According to various news sites (e.g. The Independent), the general consensus seems to be that older people mostly voted "leave" and younger people mostly voted "remain". (That said, the actual ballot was secret, so this is just extrapolating from opinion polls.) I know a few people in their 60s and 70s who voted "Leave", and they all said that their key concern was sovereignty. There was a similar referendum in 1975, when Britain chose to join the European Economic Community (EEC). As the name suggests, this was all about trade agreements, or at least that's how it was presented to the electorate at the time. In 1991, the Maastricht treaty replaced the EC with the EU; the BBC have a timeline with more detail. The point is that some people felt betrayed: they'd signed up for one thing, and then it was changed into something else.
Coming back to the theme of testing new drugs, one example of EU legislation was the Clinical Trials Directive; this had a big impact on the number of (human) trials in the UK. The Guardian are pretty pro-EU, but when they wrote about this, the best they could say was (paraphrased) "Ok, version 1 had problems.
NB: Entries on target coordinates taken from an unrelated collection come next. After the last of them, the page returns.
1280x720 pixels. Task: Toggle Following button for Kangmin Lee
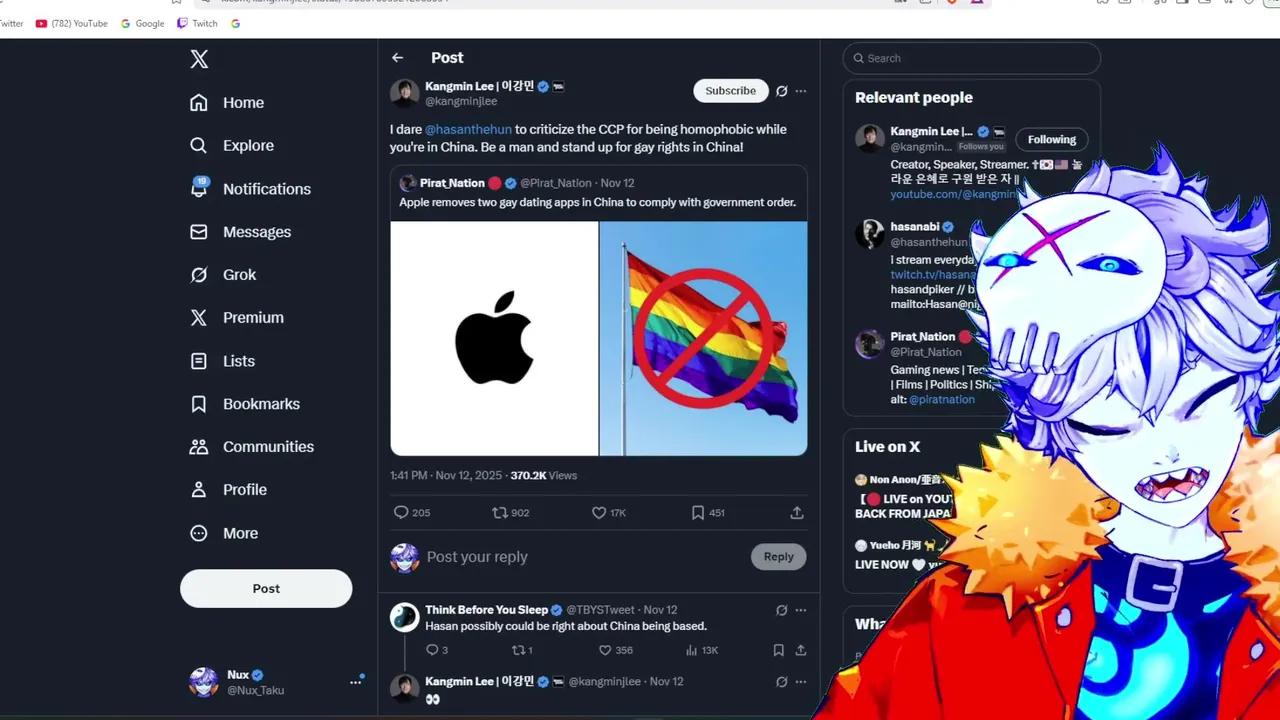click(1052, 140)
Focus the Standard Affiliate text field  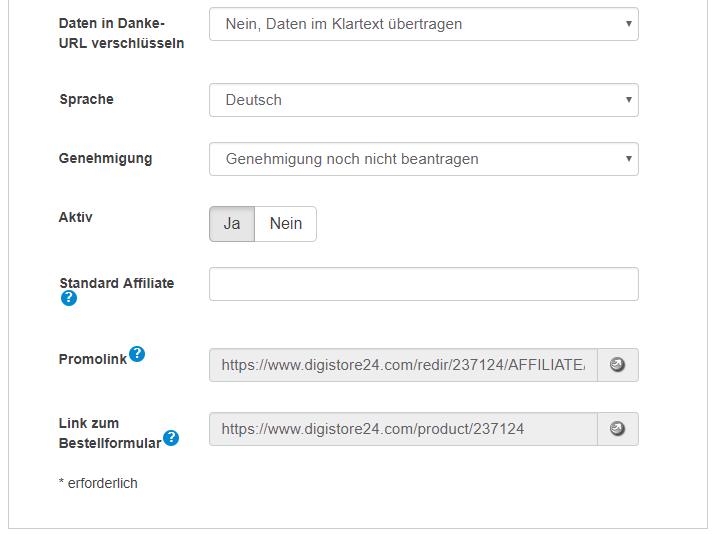423,284
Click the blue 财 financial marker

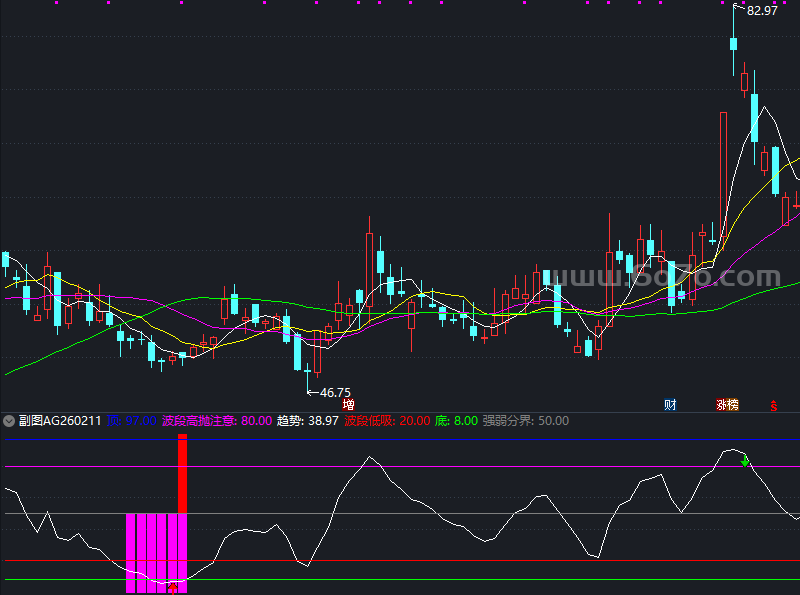pos(670,405)
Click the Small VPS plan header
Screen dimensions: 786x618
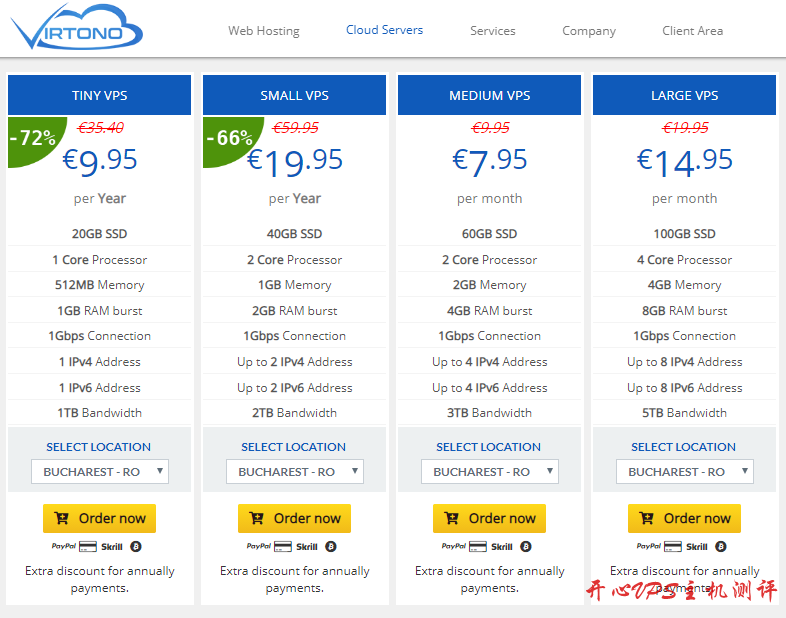point(294,96)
Mistakes were made. Still, when version 2 comes out next year, it will be great!" Another example of EU legislation is the General Data Protection Regulation (GDPR), which could be quite tricky to implement. However, it's worth noting that the EU GDPR will still apply to UK companies even after Brexit, if you're storing any data about EU citizens (e.g. customers or employees).
So, if you like the idea of the common market but you don't like being bound by EU law, the Swiss model would be the best option. On the other hand, if you just want to get rid of all the foreigners and you don't care about the common market, hard Brexit would be better for you.
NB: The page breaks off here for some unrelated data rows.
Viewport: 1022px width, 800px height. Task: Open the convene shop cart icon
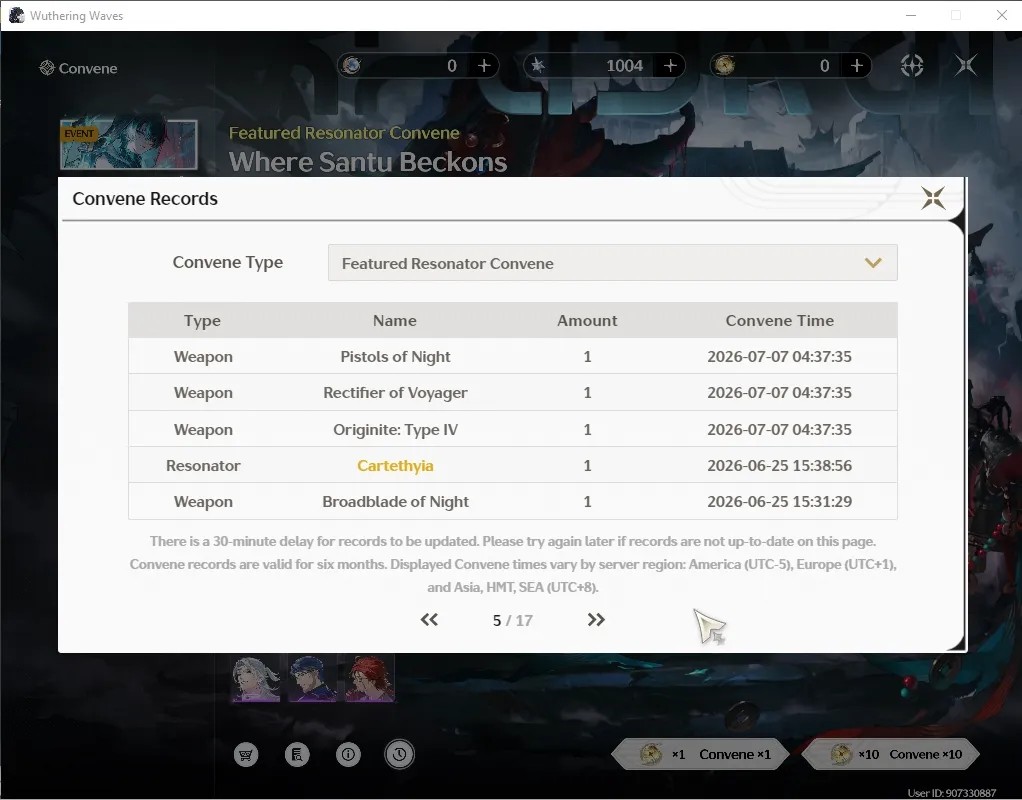pyautogui.click(x=246, y=754)
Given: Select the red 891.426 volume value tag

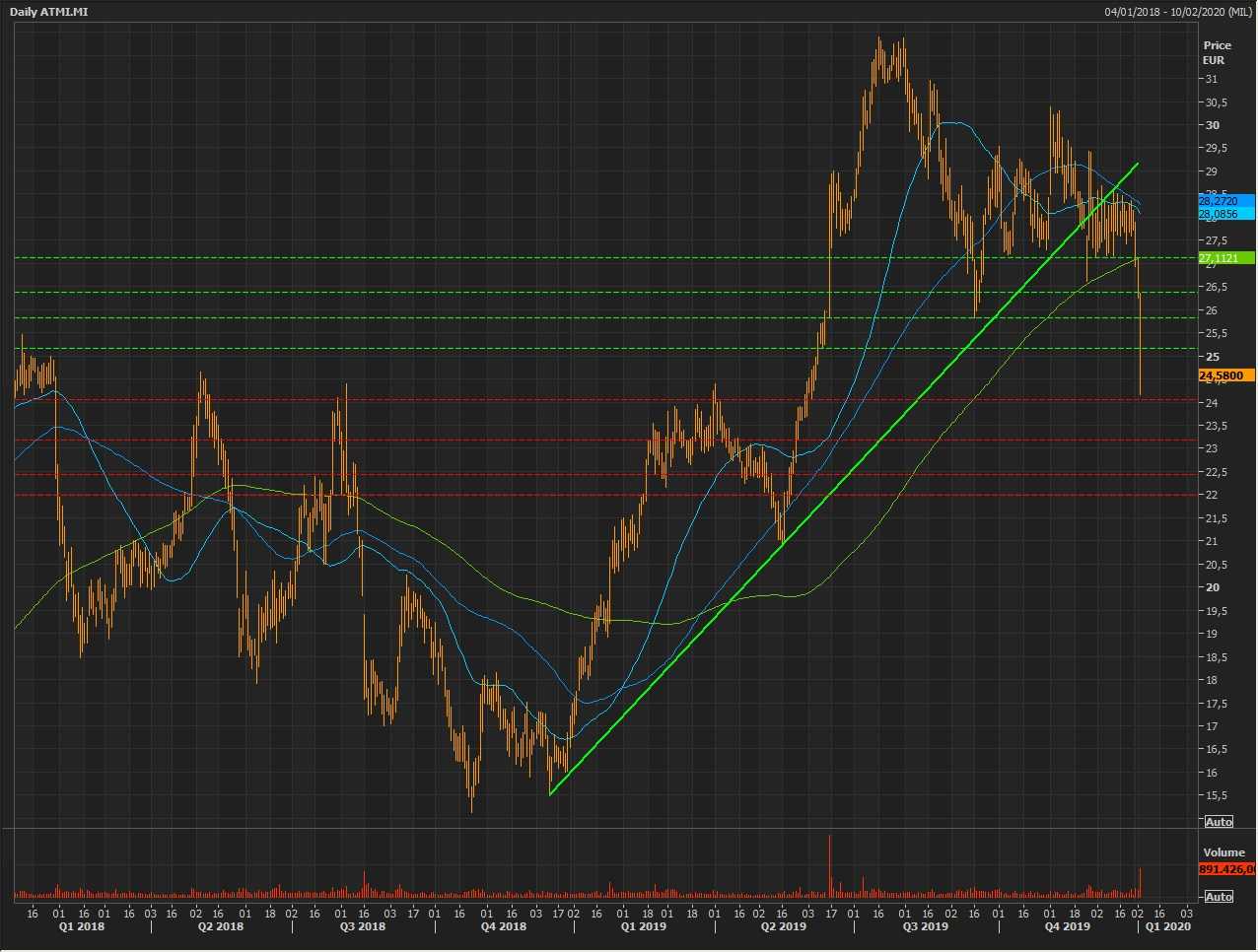Looking at the screenshot, I should click(x=1226, y=869).
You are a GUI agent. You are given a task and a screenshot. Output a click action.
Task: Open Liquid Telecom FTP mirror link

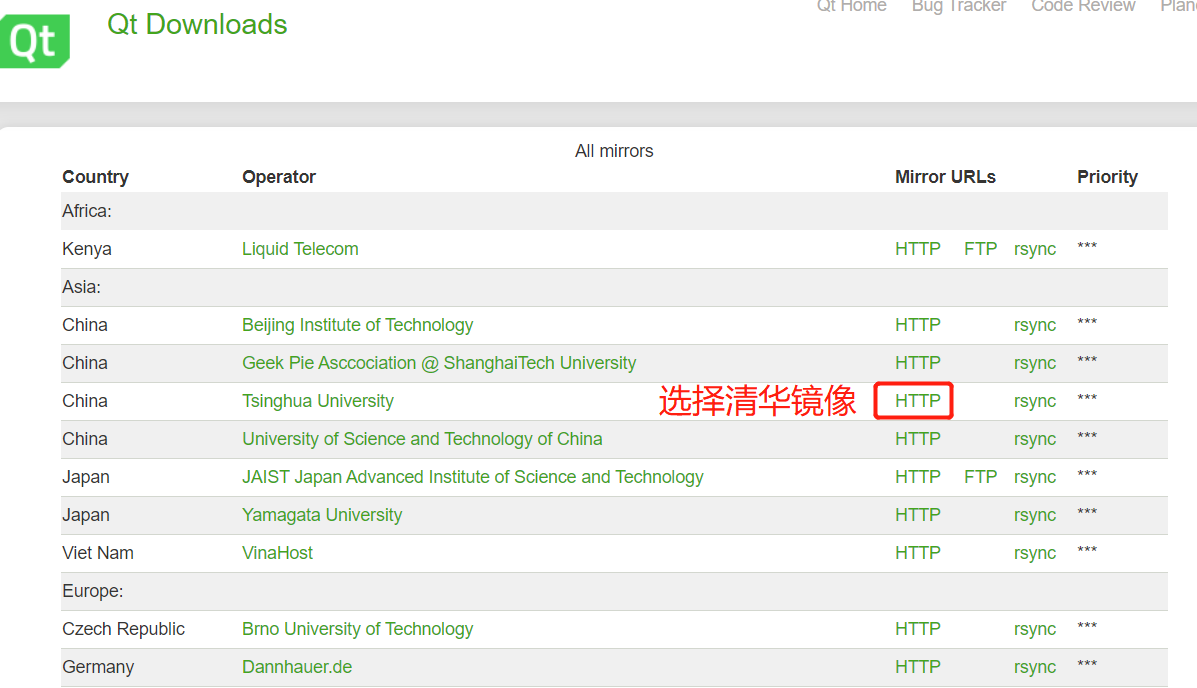click(980, 249)
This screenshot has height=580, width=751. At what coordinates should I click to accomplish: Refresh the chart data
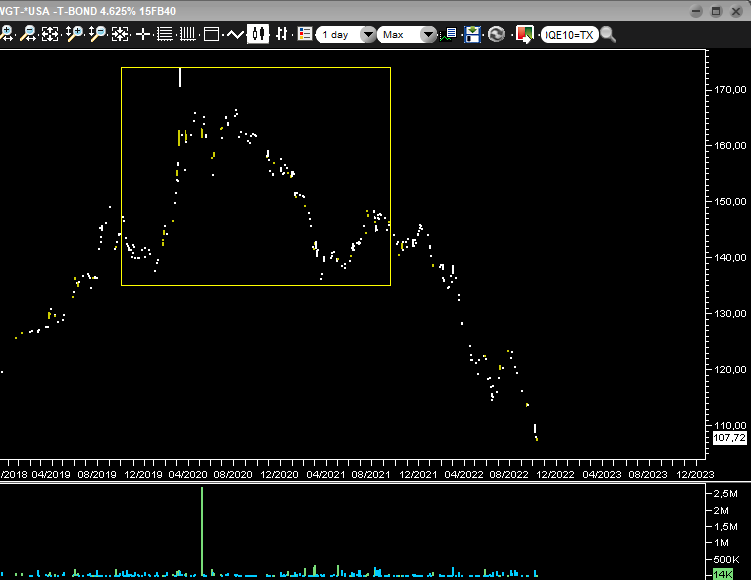[496, 34]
Then there was the slogan on the Brexit campaign bus: "We send the EU £350 million a week. Let's fund our NHS instead." I think that figure has been quite thoroughly debunked by now, e.g. by the BBC. Also, in the wake of the referendum, various pro-Leave campaigners have distanced themselves from the pledge: Nigel Farage said that it was a mistake (Telegraph) and Iain Duncan-Smith said that it was never a commitment (Huffington Post). Still, I think it's plausible that some people took this at face value. Others may think that EU membership is still too expensive, even if the "£350 million" claim was exaggerated. So, leaving the EU would then be similar to cancelling your Sky subscription, if you don't feel that you're getting value for money. However, those people may not have any strong feelings about the common market or EU legislation, so I don't think we can automatically assume that they'd all support hard Brexit.
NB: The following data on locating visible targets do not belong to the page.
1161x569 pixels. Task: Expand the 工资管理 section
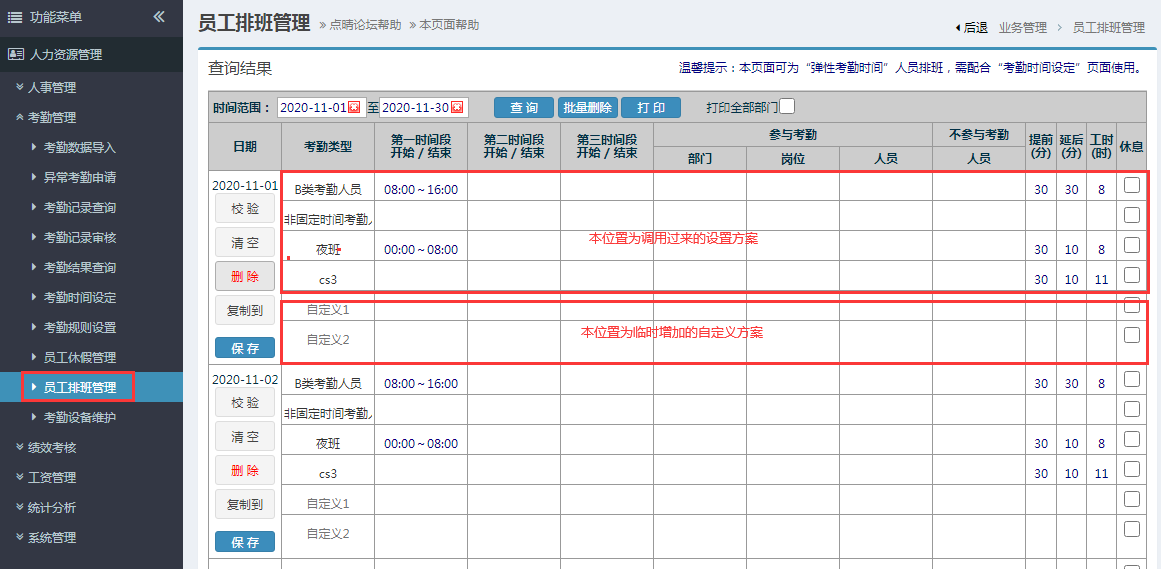click(x=51, y=477)
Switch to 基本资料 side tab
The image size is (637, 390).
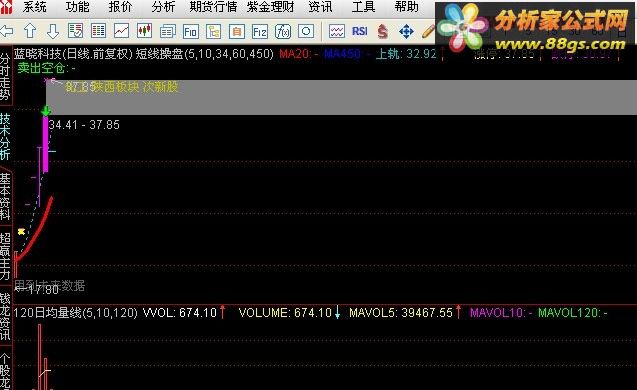click(x=5, y=196)
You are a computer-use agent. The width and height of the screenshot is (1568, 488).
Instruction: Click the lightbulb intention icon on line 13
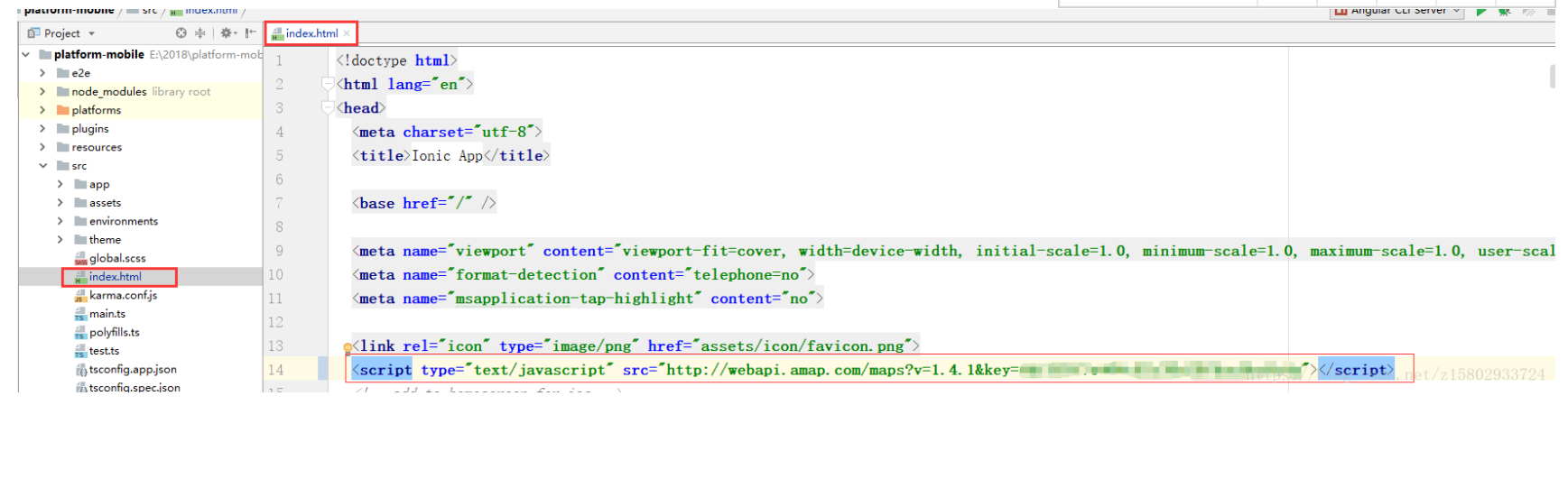[x=348, y=347]
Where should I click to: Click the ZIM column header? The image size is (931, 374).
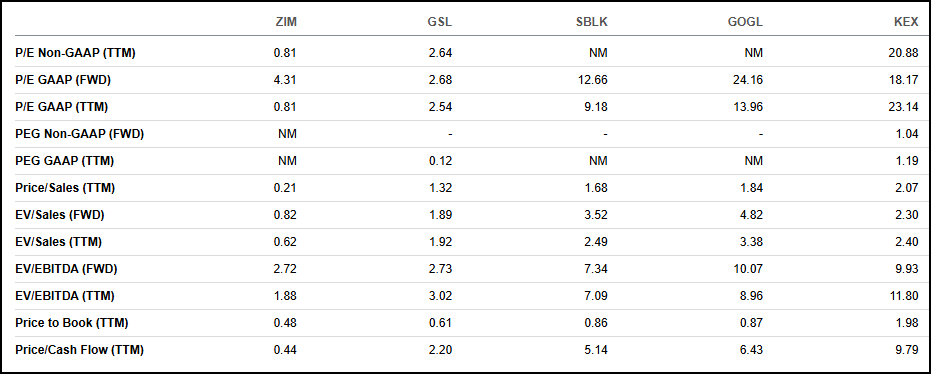(287, 23)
I think the referendum result would have been more meaningful if it had been multiple choice. (Personally I voted "Remain", but I'm not just saying this in the hope that it would have split the "Leave" vote; at the previous referendum, I voted in favour of AV, and that could have been used here.) However, it's too late for that now. Instead, I definitely think that MPs should be able to vote on which type of Brexit we go for, rather than the Prime Minister making that decision unilaterally. If nothing else, it will hold them accountable: if they vote for a particular plan and it goes disastrously wrong, they'll lose votes at the next general election. On the other hand, if there's no vote in Parliament then they can legitimately shrug their shoulders and say "Nothing to do with me".
Sadly, this decision is out of my hands. However, I think it's something that should concern everyone, whichever way you voted in the referendum.